6 Ways You Can Help a Mom of Multiples
My early days with Twin A and Twin B (as the hospital called them) bring back a lot of memories, mostly vague. There wasn’t much sleep happening in those days, so the recall is a little fuzzy. I do remember reading in a magazine at the hospital that for triplets, the number of hours required daily to care for the babies’ basic needs exceeds the number of hours in a day. And for twins, it isn’t far behind. That doesn’t even include the time you might like to spend cuddling and nurturing your babies.
So what’s a mommy of a sweet little pair to do?? The same thing I did – get help! When Twin A and Twin B arrived home, they joined three siblings, the oldest only five years old. Yeah, serious help!
Here are a few practical ways to ask for help if you have or are expecting multiples. Better yet, if you know a mother with multiples, these are ways you can bless her.
Wash. Twice a week for several months, a friend picked up our dirty laundry and returned the last load washed and folded. It took a load off, literally!
Wash something else. In our case, Twin A and Twin B had several prescriptions for medical conditions, and we had to bottle feed them every three hours around the clock (like I said, not much sleep going on). It was 20+ medicine syringes and 16 bottles per day. When a friend washed syringes and bottles, we felt loved.
Clean. A couple from church owned a housekeeping business, and as a gift to us, they sent a housekeeper once a week to clean our floors and bathrooms until I was able to resume those tasks.
Give the gift of sleep. One night a mother and daughter pair came over to handle all the night feedings. My husband and I slept like rocks on the sleeper sofa. We were exhausted, and this break gave us new life! A friend could also come mid-day to let Mom take a nap.

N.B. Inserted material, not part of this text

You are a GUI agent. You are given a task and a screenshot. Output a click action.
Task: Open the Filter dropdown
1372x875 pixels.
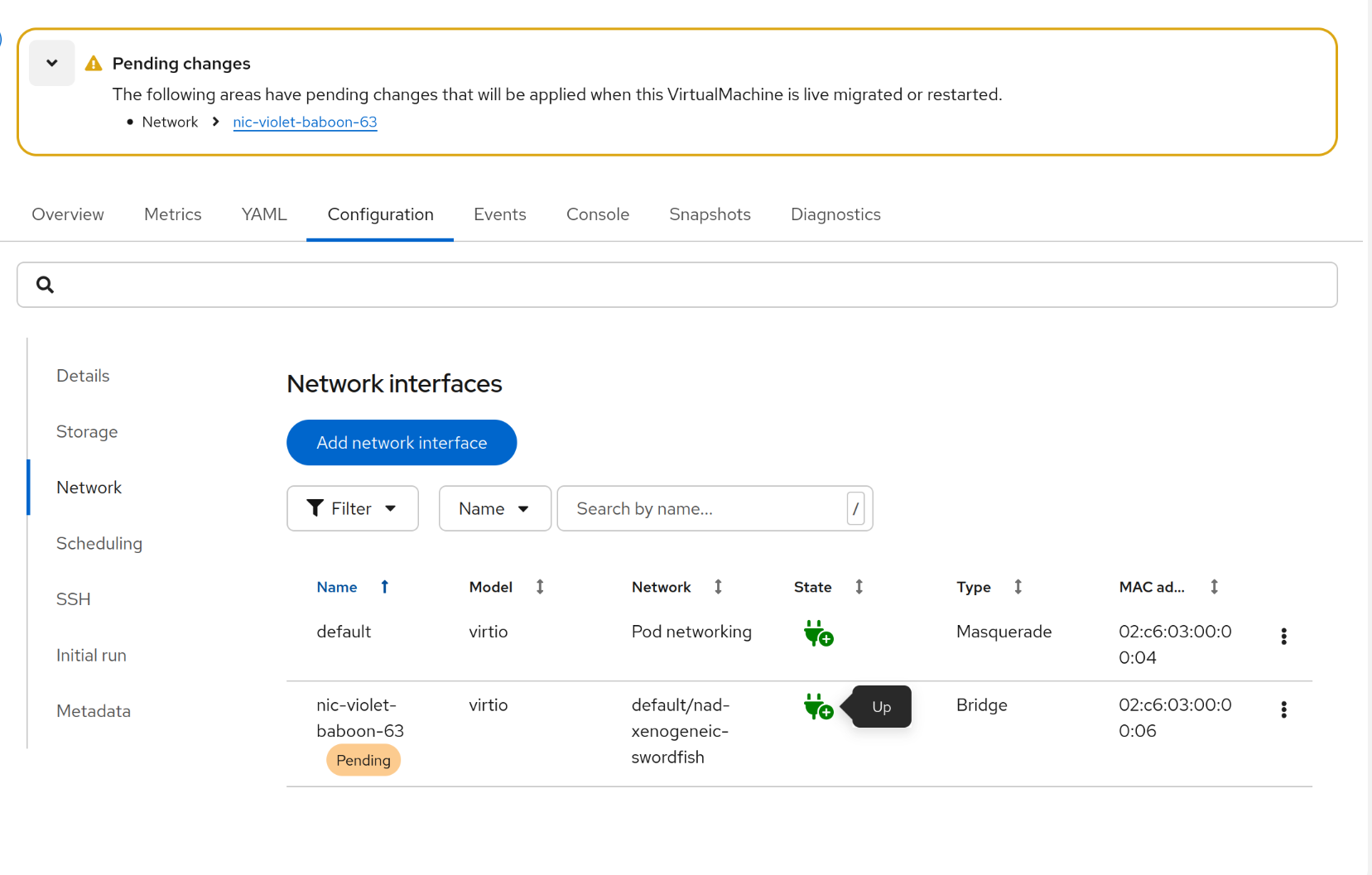click(x=352, y=508)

Love the kids. Because our babies arrived by adoption, it was really important for me to do as much of the twins’ care as possible for the purpose of bonding. But we had several friends who came in the early afternoon to make lunch, read stories, and play with our other children. Rocking babies and changing diapers help, too.
Encourage and pray. Self-explanatory. Encouraging words, big hugs, and God’s strength go a long way.
Even though I’m talking about twins here, these are also really great practical ways to help any friend who is going through a hard time, be it postpartum depression, pregnancy or infant loss, illness, a struggling marriage, or challenges with a child.
Galatians 6 says, “So then, while we have opportunity, let us do good to all people, and especially to those who are of the household of the faith.” (NASB) So moms of multiples, don’t be afraid to ask for help. And friends, don’t be afraid to give it!